# Warm morning



## Jacob Jarvis (Nov 25, 2018)

Bholler. U approve of this?


----------



## bholler (Nov 25, 2018)

Jacob Jarvis said:


> Bholler. U approve of this?


I cant tell from those pics.  Most of those were coal stoves but they made some for wood.  Does it have shaker grates?  And where is the air inlets other than on the top loading door?


----------



## bholler (Nov 25, 2018)

Ok i looked it up the 523 is a combo wood coal unit.  But it will be a much better coal stove than woodstove.


----------



## bholler (Nov 25, 2018)

I will say it is better than the homemade stove with no intake or the buck running through 6"


----------



## Jacob Jarvis (Nov 25, 2018)

I was never gonna run buck with 6 inch


----------



## bholler (Nov 25, 2018)

Jacob Jarvis said:


> I was never gonna run buck with 6 inch


I thought that was you sorry.  But it still somes on 8"


----------



## bholler (Nov 25, 2018)

Jacob Jarvis said:


> I was never gonna run buck with 6 inch


I just went back and looked at the buck thread and you were absolutly asking about 6" pipe on it.


----------



## Jacob Jarvis (Nov 26, 2018)

Asking. It was rhetorical. About buck running 6 inch.


----------



## bholler (Nov 26, 2018)

Jacob Jarvis said:


> Asking. It was rhetorical. About buck running 6 inch.


Ok i guess


----------



## Jacob Jarvis (Nov 27, 2018)

So do u approve of the 523?????


----------



## bholler (Nov 27, 2018)

Jacob Jarvis said:


> So do u approve of the 523?????


I already told you what i thought of it.  As long as it is in good shape it will work.  But as with most wood coal combis they are better coal stoves than woodstoves.  
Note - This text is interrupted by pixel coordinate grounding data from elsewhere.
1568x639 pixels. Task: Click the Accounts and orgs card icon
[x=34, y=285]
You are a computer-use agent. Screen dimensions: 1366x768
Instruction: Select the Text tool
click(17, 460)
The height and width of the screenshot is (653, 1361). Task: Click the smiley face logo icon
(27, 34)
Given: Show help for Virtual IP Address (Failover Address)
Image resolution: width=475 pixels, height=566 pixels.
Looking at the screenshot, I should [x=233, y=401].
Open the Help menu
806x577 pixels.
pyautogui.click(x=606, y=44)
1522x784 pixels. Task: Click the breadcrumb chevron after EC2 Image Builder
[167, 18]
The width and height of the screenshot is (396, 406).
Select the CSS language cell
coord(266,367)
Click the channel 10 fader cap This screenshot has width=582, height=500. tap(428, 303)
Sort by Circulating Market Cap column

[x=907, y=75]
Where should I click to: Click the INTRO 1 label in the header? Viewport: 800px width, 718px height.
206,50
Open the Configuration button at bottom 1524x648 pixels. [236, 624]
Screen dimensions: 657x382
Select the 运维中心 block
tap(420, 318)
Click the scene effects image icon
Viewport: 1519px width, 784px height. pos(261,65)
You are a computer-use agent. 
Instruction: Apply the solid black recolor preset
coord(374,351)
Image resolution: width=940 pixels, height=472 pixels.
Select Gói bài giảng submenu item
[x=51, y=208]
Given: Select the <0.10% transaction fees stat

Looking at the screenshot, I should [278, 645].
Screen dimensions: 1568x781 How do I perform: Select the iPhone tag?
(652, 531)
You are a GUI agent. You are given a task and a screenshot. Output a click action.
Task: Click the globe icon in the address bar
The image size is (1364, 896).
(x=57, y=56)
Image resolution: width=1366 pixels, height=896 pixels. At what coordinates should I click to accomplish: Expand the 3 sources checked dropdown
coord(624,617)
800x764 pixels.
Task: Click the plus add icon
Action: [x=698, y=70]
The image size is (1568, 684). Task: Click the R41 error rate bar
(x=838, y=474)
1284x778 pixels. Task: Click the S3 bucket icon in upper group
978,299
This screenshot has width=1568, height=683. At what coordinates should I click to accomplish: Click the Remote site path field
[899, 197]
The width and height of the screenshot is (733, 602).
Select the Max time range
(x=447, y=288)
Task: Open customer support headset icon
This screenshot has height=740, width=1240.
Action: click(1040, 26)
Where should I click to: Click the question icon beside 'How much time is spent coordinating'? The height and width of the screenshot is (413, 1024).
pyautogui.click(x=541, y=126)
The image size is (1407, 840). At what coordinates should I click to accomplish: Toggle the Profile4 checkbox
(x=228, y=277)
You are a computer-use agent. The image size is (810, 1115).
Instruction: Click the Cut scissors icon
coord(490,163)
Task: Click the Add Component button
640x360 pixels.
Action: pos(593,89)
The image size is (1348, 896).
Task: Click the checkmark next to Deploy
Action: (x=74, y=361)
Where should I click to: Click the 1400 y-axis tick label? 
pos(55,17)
But if it is goid repair it is a far better choice than the homemade stove with no air inlet.


----------



## Jacob Jarvis (Nov 28, 2018)

I am gonna try to find me some coal. Anything I need to know about burning coal?


----------



## bholler (Nov 28, 2018)

Jacob Jarvis said:


> I am gonna try to find me some coal. Anything I need to know about burning coal?


Yes lots go to nepacrossroads it is a coal burning forum.


----------